-- Begin --
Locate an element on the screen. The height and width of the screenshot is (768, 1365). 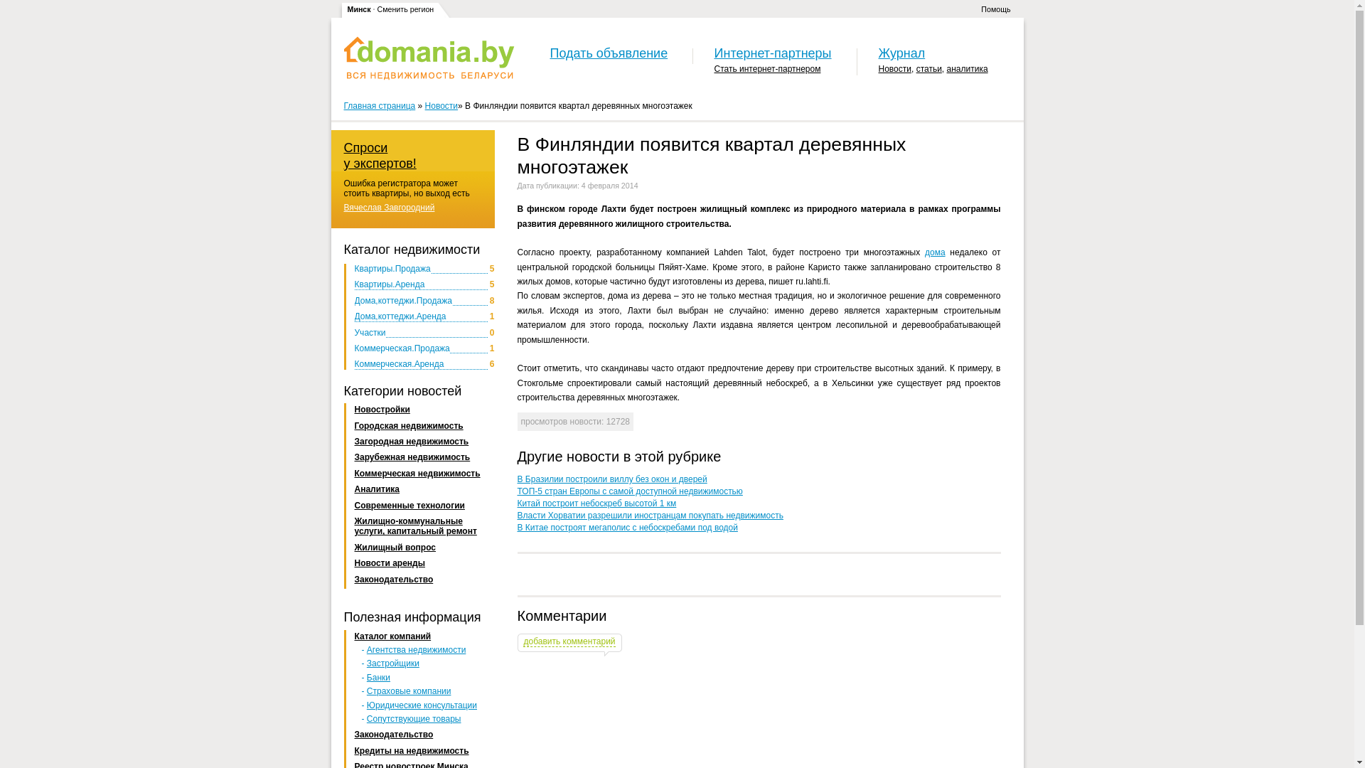
'www.domania.by' is located at coordinates (429, 57).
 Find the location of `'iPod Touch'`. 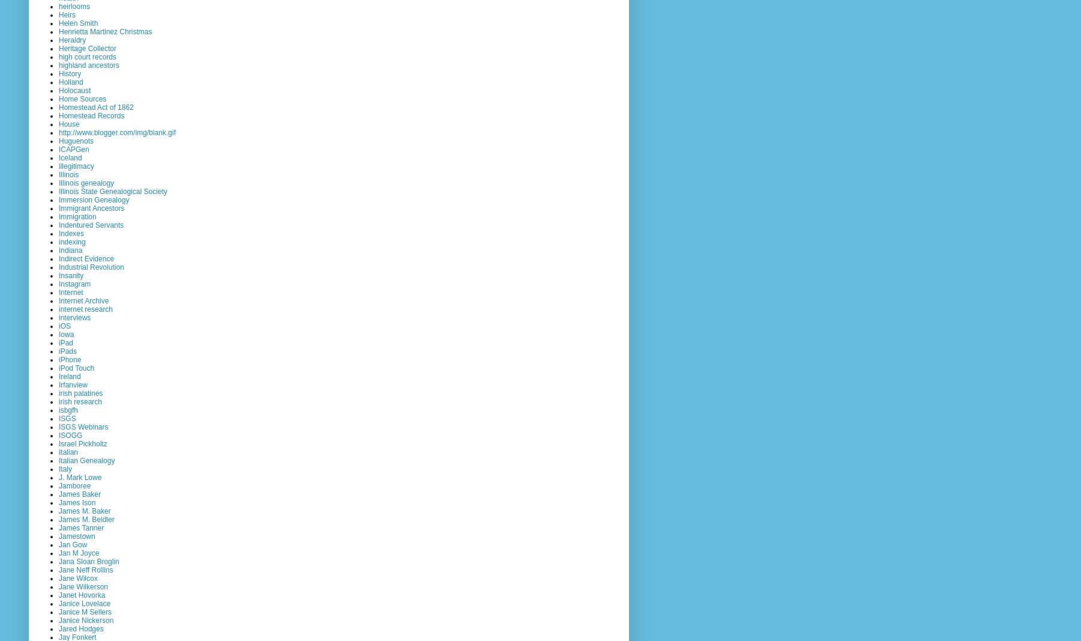

'iPod Touch' is located at coordinates (76, 367).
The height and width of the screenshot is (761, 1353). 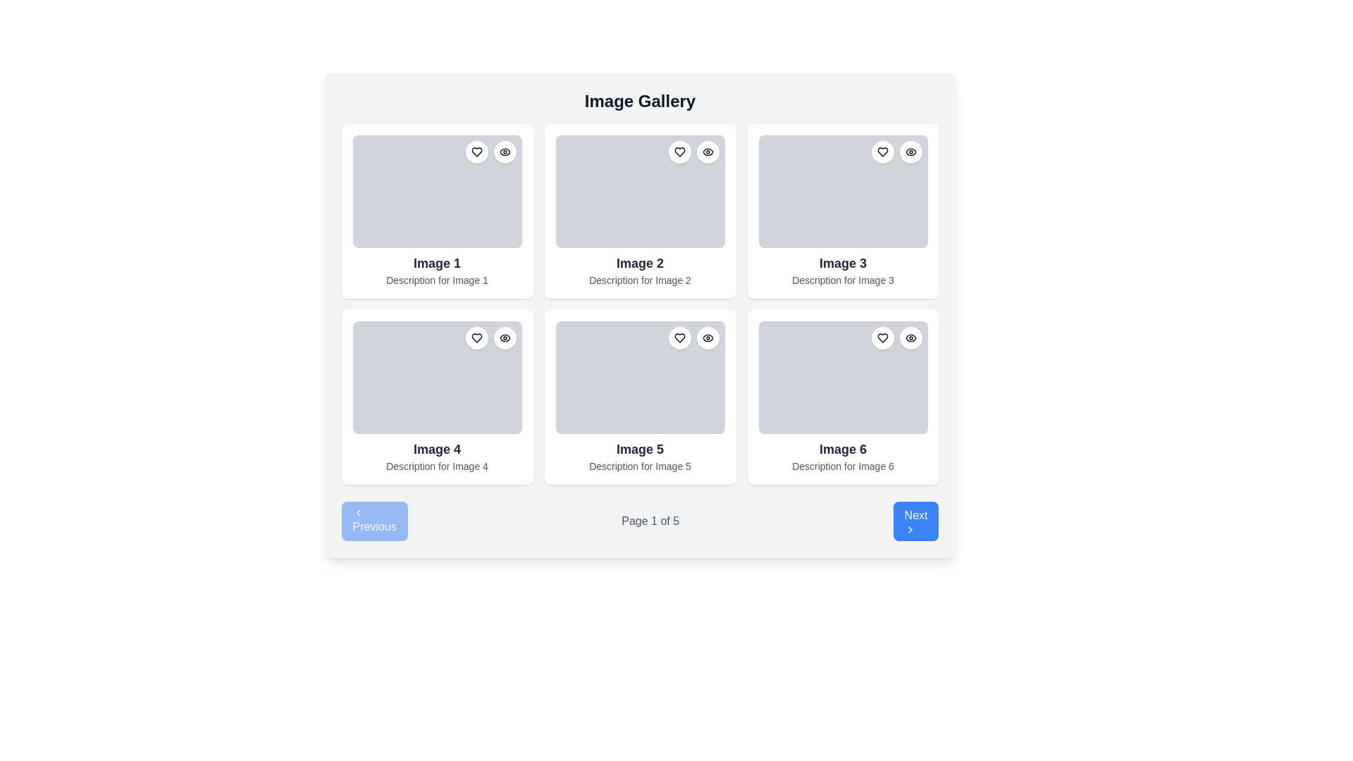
-- End --
Exercise instructions: Repeat all of the entries above word for word, leaving out the pictures.

Solution to this exercise:
Locate an element on the screen. The height and width of the screenshot is (768, 1365). 
'www.domania.by' is located at coordinates (429, 57).
 Find the location of `'iPod Touch'`. 

'iPod Touch' is located at coordinates (76, 367).
The height and width of the screenshot is (761, 1353). 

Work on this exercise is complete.